Trump’s demeaning slurs especially against women and minorities provide the sound bites for a 24/7 media hungry for ready-made stories to fill elongated broadcast hours all the while awarding him an inordinate amount of free publicity at the expense of every other contender. But is the US economy performing as poorly as he and the Republican Party would like to make us think? That’s simply not what the data shows. Could the US have done a better job serving their needs? Yes. But it seems to me they also needed to have helped themselves by returning to school or moving, if need be – and I didn’t see the Congress or Republican controlled states doing anything to make it easier for them.
Nevertheless, if the US is in such terrible economic shape, then just one question: why is this country still the land of promise from which we supposedly need to erect the highest of walls across our southern border to keep hundreds of thousands of would be migrants out. Yet, who else will take the jobs many Americans will not?
The US seems to be sleepwalking in a make believe world with a cartoon-like toupeed character in the running for the most powerful job in the world.
Meanwhile, Europe is grappling with its own grave problems: a flood of refugees from drought and war torn regions from as far away as Afghanistan and Sub Saharan Africa, floods throughout southern Germany and France, a Russia led by a power-crazed autocrat attempting to tear the continent apart for his own aggrandizement and an incomplete European Union whose leaders are forcing a Milton Friedman type economic austerity on the entire continent – something needed in times of high inflation but counter-productive now, the British contemplating withdrawal from the European Union and a rash of labor strikes in France.
Clearly history has not ended but continues its troubling twists and turns.
Last month, I spent an afternoon at a new museum in Turin: the Museo Diffuso Della Resistanza. The museum is dedicated to the study of fascism in Italy, elsewhere in Europe as well as globally. Its visual images are poignant and the chance to experience an air raid shelter personally vivid. Its separate library, archives and research facilities provide a powerful reminder of the worst of Europe’s not all that distant past. But could this portend the future too? Or need it? (Photo left of WWII bombshelter, Museo Diffuso Della Resistanza, by PHKushlis, May 2016)
I studied Marxism and Communism in college and graduate school and worked in the Soviet Union not all that many years before it imploded. But my knowledge of Fascism and the Nazis – the twentieth century’s other two horrific mass movements – how and why they came to power and how they differed – is deficient despite Seymour Martin Lipset’s chapters Working Class Authoritarianism and “Fascism” – Left, Right and Center in his classic work Political Man published in 1960.

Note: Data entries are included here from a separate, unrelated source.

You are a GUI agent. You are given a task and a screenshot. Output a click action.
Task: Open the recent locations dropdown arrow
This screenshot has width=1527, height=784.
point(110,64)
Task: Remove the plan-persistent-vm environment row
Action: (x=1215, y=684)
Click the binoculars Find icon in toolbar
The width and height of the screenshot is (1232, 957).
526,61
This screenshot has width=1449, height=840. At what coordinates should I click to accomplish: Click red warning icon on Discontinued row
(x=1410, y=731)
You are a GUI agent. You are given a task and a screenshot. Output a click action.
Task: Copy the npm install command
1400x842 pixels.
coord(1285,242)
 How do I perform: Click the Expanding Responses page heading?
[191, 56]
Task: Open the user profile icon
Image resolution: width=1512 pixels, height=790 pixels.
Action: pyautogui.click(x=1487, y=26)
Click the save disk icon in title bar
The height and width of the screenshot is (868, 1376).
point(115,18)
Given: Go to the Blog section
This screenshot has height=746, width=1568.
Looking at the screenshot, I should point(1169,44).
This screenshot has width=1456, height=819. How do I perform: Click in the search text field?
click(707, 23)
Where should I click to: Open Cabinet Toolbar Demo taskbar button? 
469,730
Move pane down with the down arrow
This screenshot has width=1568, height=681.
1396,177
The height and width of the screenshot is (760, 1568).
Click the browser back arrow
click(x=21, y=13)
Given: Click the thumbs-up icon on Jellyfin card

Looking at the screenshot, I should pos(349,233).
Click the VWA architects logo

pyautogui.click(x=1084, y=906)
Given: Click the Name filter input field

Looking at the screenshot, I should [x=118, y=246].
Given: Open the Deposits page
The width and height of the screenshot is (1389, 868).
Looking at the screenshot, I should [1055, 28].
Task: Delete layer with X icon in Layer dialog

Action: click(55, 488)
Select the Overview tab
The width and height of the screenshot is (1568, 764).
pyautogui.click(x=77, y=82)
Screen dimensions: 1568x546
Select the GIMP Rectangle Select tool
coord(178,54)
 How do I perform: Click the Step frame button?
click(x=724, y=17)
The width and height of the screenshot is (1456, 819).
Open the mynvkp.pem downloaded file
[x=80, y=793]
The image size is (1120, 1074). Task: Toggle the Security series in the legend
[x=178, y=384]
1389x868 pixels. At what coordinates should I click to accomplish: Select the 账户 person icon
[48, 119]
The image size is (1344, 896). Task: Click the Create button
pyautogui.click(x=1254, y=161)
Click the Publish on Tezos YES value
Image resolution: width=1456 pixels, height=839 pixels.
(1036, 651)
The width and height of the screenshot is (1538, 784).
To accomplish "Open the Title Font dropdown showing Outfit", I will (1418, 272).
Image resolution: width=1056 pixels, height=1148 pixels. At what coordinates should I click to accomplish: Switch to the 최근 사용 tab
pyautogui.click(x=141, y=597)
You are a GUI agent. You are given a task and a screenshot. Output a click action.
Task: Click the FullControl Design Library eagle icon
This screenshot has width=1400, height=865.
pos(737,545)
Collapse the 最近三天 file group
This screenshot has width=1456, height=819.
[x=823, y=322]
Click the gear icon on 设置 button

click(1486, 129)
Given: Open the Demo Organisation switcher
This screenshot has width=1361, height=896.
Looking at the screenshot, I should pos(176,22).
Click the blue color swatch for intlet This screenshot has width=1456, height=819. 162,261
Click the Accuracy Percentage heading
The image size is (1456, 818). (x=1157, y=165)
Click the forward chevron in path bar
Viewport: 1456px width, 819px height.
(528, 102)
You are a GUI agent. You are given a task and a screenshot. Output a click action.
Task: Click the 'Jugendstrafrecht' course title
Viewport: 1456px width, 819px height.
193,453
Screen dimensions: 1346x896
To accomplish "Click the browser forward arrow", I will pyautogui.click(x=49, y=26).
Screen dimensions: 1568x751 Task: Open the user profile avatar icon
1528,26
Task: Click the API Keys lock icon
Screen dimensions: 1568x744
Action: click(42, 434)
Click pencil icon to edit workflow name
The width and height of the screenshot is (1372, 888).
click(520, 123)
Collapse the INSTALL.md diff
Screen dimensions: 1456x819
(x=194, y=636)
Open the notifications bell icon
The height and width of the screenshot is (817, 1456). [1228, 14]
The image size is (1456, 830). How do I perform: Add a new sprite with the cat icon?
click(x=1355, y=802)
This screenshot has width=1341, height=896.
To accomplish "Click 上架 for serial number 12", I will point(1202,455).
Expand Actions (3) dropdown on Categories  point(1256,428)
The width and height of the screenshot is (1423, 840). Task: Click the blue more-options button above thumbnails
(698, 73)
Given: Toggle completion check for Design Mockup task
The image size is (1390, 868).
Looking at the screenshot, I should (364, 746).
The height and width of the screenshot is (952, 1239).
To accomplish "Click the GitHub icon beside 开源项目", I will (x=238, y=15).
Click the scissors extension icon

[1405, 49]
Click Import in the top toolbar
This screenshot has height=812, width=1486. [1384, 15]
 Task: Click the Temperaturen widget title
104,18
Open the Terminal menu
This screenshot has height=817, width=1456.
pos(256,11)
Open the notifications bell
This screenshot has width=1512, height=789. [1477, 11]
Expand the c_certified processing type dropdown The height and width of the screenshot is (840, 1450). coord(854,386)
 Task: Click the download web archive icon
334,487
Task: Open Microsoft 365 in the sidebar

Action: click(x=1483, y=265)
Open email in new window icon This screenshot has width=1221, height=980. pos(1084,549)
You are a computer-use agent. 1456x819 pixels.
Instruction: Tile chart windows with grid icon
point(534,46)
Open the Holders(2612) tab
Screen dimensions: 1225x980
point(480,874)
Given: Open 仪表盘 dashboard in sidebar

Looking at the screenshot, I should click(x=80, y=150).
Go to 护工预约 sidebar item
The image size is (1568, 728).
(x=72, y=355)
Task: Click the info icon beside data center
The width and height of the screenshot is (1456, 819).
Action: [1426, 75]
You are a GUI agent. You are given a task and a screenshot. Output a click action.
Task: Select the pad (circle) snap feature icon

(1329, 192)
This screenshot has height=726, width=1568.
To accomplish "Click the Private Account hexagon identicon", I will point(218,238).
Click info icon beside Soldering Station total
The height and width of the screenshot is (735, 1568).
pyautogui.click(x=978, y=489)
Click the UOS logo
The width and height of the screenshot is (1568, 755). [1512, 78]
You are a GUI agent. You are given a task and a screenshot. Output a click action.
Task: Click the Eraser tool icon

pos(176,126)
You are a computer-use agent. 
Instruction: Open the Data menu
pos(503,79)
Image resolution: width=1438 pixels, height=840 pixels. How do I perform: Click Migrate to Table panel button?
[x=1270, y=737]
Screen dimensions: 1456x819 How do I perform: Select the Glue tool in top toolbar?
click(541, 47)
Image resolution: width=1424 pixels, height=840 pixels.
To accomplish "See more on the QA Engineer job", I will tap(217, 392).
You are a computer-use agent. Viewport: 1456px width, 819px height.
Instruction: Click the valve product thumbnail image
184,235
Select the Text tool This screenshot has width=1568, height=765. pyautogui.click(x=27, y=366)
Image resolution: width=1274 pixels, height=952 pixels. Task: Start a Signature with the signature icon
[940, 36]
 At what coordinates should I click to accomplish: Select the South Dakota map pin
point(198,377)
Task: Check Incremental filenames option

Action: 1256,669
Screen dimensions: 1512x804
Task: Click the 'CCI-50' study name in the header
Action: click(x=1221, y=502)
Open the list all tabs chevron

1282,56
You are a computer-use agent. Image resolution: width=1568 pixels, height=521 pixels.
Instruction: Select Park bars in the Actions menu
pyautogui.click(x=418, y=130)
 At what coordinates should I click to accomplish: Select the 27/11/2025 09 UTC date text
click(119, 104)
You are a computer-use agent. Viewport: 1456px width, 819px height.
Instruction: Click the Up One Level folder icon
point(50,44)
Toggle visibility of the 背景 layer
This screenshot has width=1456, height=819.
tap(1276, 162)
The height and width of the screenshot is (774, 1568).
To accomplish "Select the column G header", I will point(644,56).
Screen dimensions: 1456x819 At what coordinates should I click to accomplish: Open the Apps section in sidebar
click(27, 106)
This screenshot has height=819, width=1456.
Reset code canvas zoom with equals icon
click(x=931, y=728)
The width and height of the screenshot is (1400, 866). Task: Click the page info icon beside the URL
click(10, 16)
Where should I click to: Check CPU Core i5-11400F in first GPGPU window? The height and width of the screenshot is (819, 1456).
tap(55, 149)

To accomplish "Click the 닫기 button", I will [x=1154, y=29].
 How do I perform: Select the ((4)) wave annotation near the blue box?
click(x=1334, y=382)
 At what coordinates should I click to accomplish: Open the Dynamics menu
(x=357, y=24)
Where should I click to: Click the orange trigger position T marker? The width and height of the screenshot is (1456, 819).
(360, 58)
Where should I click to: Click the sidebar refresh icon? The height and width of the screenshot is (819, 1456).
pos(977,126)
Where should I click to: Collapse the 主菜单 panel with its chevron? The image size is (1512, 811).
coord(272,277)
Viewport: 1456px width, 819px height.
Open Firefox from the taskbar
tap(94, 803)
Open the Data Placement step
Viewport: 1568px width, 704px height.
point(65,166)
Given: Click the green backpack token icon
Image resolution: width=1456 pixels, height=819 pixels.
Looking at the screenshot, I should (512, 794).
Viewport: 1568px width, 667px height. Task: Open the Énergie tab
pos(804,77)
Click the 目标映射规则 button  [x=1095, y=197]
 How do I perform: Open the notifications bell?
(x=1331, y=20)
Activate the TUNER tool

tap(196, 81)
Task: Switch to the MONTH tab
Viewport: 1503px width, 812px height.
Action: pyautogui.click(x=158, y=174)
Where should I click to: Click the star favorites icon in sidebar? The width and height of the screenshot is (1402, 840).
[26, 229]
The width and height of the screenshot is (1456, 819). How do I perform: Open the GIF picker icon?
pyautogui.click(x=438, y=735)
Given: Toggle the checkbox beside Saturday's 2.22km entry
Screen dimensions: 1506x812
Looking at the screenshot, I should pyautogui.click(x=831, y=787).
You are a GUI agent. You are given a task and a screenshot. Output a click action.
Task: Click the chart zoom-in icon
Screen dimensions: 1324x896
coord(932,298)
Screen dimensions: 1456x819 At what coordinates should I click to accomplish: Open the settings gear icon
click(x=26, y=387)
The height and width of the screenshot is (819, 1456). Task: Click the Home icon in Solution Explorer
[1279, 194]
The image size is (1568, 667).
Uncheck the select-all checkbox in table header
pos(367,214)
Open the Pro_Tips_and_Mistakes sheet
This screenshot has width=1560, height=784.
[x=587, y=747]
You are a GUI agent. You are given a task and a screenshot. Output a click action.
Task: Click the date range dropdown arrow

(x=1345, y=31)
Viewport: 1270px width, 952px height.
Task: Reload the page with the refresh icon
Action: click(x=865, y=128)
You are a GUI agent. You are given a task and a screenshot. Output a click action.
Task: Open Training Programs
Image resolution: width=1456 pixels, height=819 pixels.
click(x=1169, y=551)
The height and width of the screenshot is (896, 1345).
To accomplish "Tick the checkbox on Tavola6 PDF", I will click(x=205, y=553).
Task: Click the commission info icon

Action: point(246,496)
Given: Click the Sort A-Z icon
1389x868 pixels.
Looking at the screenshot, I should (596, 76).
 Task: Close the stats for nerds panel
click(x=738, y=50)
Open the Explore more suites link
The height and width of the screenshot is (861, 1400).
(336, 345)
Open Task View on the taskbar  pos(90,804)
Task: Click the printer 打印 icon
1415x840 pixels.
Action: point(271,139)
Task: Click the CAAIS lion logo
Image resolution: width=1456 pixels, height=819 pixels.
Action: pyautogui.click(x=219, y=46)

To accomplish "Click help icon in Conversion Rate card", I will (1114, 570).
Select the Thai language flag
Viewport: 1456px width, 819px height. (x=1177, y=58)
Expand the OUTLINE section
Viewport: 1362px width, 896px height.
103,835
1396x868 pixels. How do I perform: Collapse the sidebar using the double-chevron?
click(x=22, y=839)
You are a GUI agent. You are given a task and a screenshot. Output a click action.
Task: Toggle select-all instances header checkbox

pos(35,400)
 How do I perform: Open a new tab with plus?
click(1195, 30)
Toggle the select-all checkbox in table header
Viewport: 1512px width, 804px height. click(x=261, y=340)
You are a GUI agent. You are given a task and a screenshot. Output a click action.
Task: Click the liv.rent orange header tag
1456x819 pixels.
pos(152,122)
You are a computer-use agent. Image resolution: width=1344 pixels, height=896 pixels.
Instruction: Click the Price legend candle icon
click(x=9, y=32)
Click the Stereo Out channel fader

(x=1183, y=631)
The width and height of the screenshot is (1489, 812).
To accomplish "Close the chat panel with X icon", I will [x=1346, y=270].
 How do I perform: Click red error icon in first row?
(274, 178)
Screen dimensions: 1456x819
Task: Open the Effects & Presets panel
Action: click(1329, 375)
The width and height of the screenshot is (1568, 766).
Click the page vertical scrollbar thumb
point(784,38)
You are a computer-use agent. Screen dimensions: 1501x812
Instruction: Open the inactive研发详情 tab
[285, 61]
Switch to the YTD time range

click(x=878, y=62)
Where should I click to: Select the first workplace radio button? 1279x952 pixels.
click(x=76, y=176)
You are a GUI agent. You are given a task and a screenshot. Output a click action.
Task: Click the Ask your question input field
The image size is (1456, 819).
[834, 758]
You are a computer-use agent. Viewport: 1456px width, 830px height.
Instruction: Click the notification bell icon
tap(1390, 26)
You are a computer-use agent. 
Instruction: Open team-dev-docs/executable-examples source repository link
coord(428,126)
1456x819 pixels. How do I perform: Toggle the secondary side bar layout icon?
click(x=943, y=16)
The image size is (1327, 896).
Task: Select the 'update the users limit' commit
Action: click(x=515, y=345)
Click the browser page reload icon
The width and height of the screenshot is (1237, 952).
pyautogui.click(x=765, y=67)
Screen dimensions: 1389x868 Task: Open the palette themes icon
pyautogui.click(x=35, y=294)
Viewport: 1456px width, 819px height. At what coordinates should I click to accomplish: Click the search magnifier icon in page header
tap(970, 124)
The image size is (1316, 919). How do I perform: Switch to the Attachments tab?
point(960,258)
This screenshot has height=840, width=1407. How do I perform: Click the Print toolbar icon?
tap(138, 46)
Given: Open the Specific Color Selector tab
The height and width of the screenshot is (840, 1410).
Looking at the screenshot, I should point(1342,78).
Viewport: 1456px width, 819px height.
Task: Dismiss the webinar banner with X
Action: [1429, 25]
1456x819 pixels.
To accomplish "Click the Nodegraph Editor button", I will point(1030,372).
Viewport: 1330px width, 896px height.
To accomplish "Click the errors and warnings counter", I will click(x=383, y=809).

Communism in Europe may well be dead but what about authoritarianism with its demagogues and storm troops? The current rise of extreme right wing parties and movements based on the attraction of uber-nationalism and hatred for the other suggest they are not.
History is not doomed to repeat itself but similarities exist from decade to decade and century to century which we overlook to our peril.
Has the pendulum swung away from the global spread of democracy which characterized Europe and elsewhere after the fall of the Soviet Union in 1991 until the Russian invasion of Georgia in 2008 and the subsequent rise and fall of the Arab Spring?
The forces of reaction are powerful draws in times of turbulence and disruption – draws that we too often forget.